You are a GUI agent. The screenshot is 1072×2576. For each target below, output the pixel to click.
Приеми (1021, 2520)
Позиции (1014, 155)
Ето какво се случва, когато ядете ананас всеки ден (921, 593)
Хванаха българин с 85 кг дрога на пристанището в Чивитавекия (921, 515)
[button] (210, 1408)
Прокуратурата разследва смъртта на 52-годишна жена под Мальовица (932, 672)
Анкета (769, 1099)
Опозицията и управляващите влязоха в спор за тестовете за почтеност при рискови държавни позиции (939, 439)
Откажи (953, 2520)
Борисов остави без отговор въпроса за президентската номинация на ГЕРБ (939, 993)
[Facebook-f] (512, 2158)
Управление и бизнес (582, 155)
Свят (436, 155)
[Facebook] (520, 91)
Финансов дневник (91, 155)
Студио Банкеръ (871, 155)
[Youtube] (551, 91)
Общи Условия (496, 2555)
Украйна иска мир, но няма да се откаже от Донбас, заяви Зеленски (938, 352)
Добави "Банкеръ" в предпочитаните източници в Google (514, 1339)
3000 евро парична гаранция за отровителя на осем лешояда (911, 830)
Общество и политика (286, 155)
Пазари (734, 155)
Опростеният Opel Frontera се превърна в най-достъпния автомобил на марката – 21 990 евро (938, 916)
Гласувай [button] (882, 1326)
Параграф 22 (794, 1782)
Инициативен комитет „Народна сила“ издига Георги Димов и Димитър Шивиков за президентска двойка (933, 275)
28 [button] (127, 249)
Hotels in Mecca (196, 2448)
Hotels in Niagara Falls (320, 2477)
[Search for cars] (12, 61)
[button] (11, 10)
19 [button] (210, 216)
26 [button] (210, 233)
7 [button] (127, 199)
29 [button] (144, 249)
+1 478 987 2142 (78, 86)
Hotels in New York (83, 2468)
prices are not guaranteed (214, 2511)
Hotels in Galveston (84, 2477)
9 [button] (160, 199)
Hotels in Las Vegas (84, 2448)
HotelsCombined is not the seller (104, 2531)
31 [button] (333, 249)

**WORK REQUIRED**
Each line of the data must be written out exactly as it appears.

**YOUR RESPONSE**
You are a GUI agent. The screenshot is 1072×2576. For each target below, output the pixel to click.
Приеми (1021, 2520)
Позиции (1014, 155)
Ето какво се случва, когато ядете ананас всеки ден (921, 593)
Хванаха българин с 85 кг дрога на пристанището в Чивитавекия (921, 515)
[button] (210, 1408)
Прокуратурата разследва смъртта на 52-годишна жена под Мальовица (932, 672)
Анкета (769, 1099)
Опозицията и управляващите влязоха в спор за тестовете за почтеност при рискови държавни позиции (939, 439)
Откажи (953, 2520)
Борисов остави без отговор въпроса за президентската номинация на ГЕРБ (939, 993)
[Facebook-f] (512, 2158)
Управление и бизнес (582, 155)
Свят (436, 155)
[Facebook] (520, 91)
Финансов дневник (91, 155)
Студио Банкеръ (871, 155)
[Youtube] (551, 91)
Общи Условия (496, 2555)
Украйна иска мир, но няма да се откаже от Донбас, заяви Зеленски (938, 352)
Добави "Банкеръ" в предпочитаните източници в Google (514, 1339)
3000 евро парична гаранция за отровителя на осем лешояда (911, 830)
Общество и политика (286, 155)
Пазари (734, 155)
Опростеният Opel Frontera се превърна в най-достъпния автомобил на марката – 21 990 евро (938, 916)
Гласувай [button] (882, 1326)
Параграф 22 (794, 1782)
Инициативен комитет „Народна сила“ издига Георги Димов и Димитър Шивиков за президентска двойка (933, 275)
28 [button] (127, 249)
Hotels in Mecca (196, 2448)
Hotels in Niagara Falls (320, 2477)
[Search for cars] (12, 61)
[button] (11, 10)
19 [button] (210, 216)
26 [button] (210, 233)
7 [button] (127, 199)
29 [button] (144, 249)
+1 478 987 2142 (78, 86)
Hotels in New York (83, 2468)
prices are not guaranteed (214, 2511)
Hotels in Galveston (84, 2477)
9 [button] (160, 199)
Hotels in Las Vegas (84, 2448)
HotelsCombined is not the seller (104, 2531)
31 [button] (333, 249)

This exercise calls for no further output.